Кроме чувства презрения, ничего не произросло в моей душе к московитам. Лучшего не заслуживают. Золотом моего уважения они не купили. От последнего раба до государя характер тут один: неопрятность, лень, лживость, коварство, продажная бессердечность. Никто здесь никому не нужен, часто – и самому себе. Правительство – враг подданных, подданные – правительства. Те и другие жульничают до невообразимой изворотливости. Правительство внушает, что защищает народ. Тот изображает, что верит. Обоюдный страх объясняет происходящее.
Что касается торговли, то само правительство торгует, поэтому никакая честная конкуренция невозможна. Налоги и пошлины в России столь высоки, что разорят любого коммерсанта, честно их платящего. Оттого каждый преуменьшает достаток. В противном, купец был бы не успешным торговцем, но себя разоряющим дураком. В общем, сама земля здесь под покровом суровых законов насквозь источает ложь и лицемерие.
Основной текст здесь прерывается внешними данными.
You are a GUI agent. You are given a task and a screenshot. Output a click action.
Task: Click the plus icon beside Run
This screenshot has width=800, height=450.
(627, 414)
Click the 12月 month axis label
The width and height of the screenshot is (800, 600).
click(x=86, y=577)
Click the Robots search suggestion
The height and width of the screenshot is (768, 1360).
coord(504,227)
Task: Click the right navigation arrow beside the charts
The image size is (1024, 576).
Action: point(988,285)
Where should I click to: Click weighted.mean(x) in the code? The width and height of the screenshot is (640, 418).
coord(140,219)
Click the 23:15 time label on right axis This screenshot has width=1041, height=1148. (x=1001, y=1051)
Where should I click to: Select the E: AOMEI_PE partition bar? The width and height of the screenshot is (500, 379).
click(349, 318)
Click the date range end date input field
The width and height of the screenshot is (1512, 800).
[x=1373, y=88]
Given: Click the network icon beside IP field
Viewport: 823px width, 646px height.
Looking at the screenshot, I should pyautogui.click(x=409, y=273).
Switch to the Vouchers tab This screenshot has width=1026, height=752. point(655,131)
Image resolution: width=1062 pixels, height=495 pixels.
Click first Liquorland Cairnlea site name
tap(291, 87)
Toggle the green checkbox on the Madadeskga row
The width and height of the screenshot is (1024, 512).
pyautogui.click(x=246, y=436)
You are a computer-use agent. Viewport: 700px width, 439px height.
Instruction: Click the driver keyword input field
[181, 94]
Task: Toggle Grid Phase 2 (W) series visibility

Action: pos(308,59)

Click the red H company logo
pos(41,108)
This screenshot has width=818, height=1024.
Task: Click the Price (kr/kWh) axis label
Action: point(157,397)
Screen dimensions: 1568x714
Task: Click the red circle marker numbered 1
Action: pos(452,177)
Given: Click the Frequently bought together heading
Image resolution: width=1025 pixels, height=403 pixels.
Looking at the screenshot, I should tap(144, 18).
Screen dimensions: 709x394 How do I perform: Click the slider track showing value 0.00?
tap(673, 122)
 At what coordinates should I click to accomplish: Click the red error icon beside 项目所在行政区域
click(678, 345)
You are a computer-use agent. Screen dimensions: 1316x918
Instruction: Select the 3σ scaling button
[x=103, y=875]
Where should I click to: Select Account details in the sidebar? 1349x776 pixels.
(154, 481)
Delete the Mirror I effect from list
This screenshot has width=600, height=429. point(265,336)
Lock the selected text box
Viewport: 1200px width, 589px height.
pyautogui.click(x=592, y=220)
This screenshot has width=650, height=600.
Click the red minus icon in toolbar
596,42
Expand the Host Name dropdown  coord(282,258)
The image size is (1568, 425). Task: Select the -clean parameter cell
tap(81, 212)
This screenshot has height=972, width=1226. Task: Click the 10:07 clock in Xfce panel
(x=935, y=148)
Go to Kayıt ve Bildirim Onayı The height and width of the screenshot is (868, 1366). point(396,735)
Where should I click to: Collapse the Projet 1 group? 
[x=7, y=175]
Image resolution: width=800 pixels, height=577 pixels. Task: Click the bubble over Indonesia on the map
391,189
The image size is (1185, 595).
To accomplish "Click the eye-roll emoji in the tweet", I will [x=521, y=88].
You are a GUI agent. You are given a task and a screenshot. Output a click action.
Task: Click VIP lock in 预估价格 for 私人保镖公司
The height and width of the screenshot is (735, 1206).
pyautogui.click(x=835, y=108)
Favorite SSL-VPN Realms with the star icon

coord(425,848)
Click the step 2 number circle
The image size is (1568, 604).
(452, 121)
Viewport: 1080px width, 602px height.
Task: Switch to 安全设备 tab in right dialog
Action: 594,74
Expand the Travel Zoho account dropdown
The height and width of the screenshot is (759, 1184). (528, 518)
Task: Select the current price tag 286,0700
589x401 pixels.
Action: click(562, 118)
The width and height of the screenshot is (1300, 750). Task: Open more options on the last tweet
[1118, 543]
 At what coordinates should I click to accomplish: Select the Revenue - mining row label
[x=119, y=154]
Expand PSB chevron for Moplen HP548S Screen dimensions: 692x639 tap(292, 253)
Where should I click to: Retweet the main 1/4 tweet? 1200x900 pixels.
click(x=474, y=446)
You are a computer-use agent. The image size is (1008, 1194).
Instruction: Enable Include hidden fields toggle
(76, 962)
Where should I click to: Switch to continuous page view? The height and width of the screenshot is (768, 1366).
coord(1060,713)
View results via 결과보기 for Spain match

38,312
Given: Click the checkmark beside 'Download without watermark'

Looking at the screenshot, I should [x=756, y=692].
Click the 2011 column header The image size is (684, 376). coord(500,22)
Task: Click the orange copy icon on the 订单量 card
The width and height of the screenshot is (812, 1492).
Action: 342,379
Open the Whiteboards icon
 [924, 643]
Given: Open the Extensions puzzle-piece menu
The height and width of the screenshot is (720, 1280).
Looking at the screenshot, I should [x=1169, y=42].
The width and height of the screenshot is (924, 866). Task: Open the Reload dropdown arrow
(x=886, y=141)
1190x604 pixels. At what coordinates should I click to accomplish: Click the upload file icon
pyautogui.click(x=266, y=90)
Повсеместное обдирательство заставляет воспринимать власть не защитником и союзником, а злейшим врагом.
Непредвзято сужу о благе северной Руси, ибо, кроме финансовых средств и возможности научных изысканий, ничего меня в ней не привлекало, не туманит глаз мне ни страсть к русской женщине, ни чрезмерная алчность милости царя, всегда непредсказуемой, оттого оскорбительной, ни обида на родину, мой талант отринувшей. Парадоксально, но лучшее для России – полное ее уничтожение. Действительно, вот когда смерть во блага. Пусть некая очистительная волна, сладостный Господний смерч сметет навсегда эти полуазиатские Авгиевы конюшни, дабы благородный европеец не слышал более меж кособоких берез, в просторах полей, на берегах синих озер и рек, на городских площадях и улицах отвратительной брани сего отверженного цивилизацией народа, ни видел ни как жрут они из одной миски полдневное пойло, ни как упиваются вином, пивом и водкою до визга поросячьего, превращая в оргии и свадьбы, и похороны, и богослужения. Народ здесь не думает о будущем, и в неурожай, провеселившись, не приготовив запасов, дохнет с собственным скотом. Если кто тут и берется рассуждать об общественной свободе, то с непременной оглядкой, при алейшей опасности съеживаясь, отрекаясь слов, в скорлупе закрываясь. Русский человек способен легко воспламениться, отважиться на подвиг истинно геройский, но мало способен последовательно идти по пути, однажды избранному и одобренному рассудком.